━━━━━ LISTED RECORDS ━━━━━

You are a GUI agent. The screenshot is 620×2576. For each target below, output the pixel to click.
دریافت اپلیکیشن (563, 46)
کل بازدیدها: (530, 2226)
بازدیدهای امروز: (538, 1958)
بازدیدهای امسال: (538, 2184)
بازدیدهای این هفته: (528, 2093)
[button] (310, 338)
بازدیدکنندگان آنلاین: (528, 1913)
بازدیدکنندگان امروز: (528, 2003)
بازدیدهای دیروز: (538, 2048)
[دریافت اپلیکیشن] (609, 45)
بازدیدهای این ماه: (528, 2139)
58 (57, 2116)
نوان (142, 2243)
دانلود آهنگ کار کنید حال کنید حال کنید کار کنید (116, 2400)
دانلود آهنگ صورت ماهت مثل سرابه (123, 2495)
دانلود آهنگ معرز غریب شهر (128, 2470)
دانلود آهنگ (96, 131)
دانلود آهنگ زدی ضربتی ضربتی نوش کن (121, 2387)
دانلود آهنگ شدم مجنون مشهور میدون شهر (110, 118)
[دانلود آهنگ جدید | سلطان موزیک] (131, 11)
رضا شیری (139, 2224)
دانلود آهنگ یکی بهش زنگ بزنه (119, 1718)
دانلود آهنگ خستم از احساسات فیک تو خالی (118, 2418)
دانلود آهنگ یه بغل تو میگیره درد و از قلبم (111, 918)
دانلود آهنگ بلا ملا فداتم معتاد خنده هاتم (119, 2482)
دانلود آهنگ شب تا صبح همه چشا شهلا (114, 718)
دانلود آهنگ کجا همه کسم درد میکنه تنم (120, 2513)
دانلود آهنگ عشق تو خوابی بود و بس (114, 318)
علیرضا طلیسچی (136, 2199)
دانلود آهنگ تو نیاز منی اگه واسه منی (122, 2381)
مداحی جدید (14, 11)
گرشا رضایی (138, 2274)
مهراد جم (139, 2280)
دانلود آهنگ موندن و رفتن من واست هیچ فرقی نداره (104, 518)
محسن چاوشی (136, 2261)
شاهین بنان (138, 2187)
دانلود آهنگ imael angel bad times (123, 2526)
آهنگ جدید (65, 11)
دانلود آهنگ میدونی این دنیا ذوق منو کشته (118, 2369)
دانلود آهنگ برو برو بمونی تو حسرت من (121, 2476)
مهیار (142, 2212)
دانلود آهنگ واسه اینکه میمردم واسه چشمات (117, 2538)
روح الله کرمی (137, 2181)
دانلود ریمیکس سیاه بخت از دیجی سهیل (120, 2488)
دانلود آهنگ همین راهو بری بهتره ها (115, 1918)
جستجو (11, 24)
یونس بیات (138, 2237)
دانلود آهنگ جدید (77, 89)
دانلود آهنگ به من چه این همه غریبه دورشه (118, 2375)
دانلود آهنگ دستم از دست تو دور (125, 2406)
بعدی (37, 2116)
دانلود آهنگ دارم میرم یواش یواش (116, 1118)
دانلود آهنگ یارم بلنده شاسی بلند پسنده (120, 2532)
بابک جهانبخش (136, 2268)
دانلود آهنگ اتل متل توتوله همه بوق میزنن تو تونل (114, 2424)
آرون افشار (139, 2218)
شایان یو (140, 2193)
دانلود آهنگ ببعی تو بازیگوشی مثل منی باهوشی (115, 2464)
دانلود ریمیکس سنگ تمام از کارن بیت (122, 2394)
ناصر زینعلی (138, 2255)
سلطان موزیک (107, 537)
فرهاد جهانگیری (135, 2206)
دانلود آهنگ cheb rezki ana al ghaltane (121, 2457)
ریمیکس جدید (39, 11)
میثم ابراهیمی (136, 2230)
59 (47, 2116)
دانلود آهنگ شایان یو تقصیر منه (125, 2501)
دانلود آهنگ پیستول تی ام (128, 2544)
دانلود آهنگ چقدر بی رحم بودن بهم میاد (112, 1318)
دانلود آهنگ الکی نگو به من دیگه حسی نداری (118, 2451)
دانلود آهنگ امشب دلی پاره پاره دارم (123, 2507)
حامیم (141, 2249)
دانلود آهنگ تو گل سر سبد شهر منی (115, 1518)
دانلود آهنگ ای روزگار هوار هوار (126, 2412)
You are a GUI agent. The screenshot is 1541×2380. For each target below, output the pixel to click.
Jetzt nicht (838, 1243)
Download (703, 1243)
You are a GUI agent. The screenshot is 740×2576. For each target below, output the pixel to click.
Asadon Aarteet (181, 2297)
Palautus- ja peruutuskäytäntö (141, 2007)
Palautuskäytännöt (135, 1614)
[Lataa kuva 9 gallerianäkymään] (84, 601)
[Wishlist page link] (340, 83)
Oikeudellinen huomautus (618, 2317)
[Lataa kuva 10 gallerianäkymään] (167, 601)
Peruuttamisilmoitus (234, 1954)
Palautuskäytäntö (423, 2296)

━━━━━

*DIRECTIONS:*
Give back exactly the lines from the first line of the records through the line holding "جستجو (11, 24)", including both of those lines and leaving out all others.

*SOLVED EXERCISE:*
You are a GUI agent. The screenshot is 620×2576. For each target below, output the pixel to click.
دریافت اپلیکیشن (563, 46)
کل بازدیدها: (530, 2226)
بازدیدهای امروز: (538, 1958)
بازدیدهای امسال: (538, 2184)
بازدیدهای این هفته: (528, 2093)
[button] (310, 338)
بازدیدکنندگان آنلاین: (528, 1913)
بازدیدکنندگان امروز: (528, 2003)
بازدیدهای دیروز: (538, 2048)
[دریافت اپلیکیشن] (609, 45)
بازدیدهای این ماه: (528, 2139)
58 (57, 2116)
نوان (142, 2243)
دانلود آهنگ کار کنید حال کنید حال کنید کار کنید (116, 2400)
دانلود آهنگ صورت ماهت مثل سرابه (123, 2495)
دانلود آهنگ معرز غریب شهر (128, 2470)
دانلود آهنگ (96, 131)
دانلود آهنگ زدی ضربتی ضربتی نوش کن (121, 2387)
دانلود آهنگ شدم مجنون مشهور میدون شهر (110, 118)
[دانلود آهنگ جدید | سلطان موزیک] (131, 11)
رضا شیری (139, 2224)
دانلود آهنگ یکی بهش زنگ بزنه (119, 1718)
دانلود آهنگ خستم از احساسات فیک تو خالی (118, 2418)
دانلود آهنگ یه بغل تو میگیره درد و از قلبم (111, 918)
دانلود آهنگ بلا ملا فداتم معتاد خنده هاتم (119, 2482)
دانلود آهنگ شب تا صبح همه چشا شهلا (114, 718)
دانلود آهنگ کجا همه کسم درد میکنه تنم (120, 2513)
دانلود آهنگ عشق تو خوابی بود و بس (114, 318)
علیرضا طلیسچی (136, 2199)
دانلود آهنگ تو نیاز منی اگه واسه منی (122, 2381)
مداحی جدید (14, 11)
گرشا رضایی (138, 2274)
مهراد جم (139, 2280)
دانلود آهنگ موندن و رفتن من واست هیچ فرقی نداره (104, 518)
محسن چاوشی (136, 2261)
شاهین بنان (138, 2187)
دانلود آهنگ imael angel bad times (123, 2526)
آهنگ جدید (65, 11)
دانلود آهنگ میدونی این دنیا ذوق منو کشته (118, 2369)
دانلود آهنگ برو برو بمونی تو حسرت من (121, 2476)
مهیار (142, 2212)
دانلود آهنگ واسه اینکه میمردم واسه چشمات (117, 2538)
روح الله کرمی (137, 2181)
دانلود ریمیکس سیاه بخت از دیجی سهیل (120, 2488)
دانلود آهنگ همین راهو بری بهتره ها (115, 1918)
جستجو (11, 24)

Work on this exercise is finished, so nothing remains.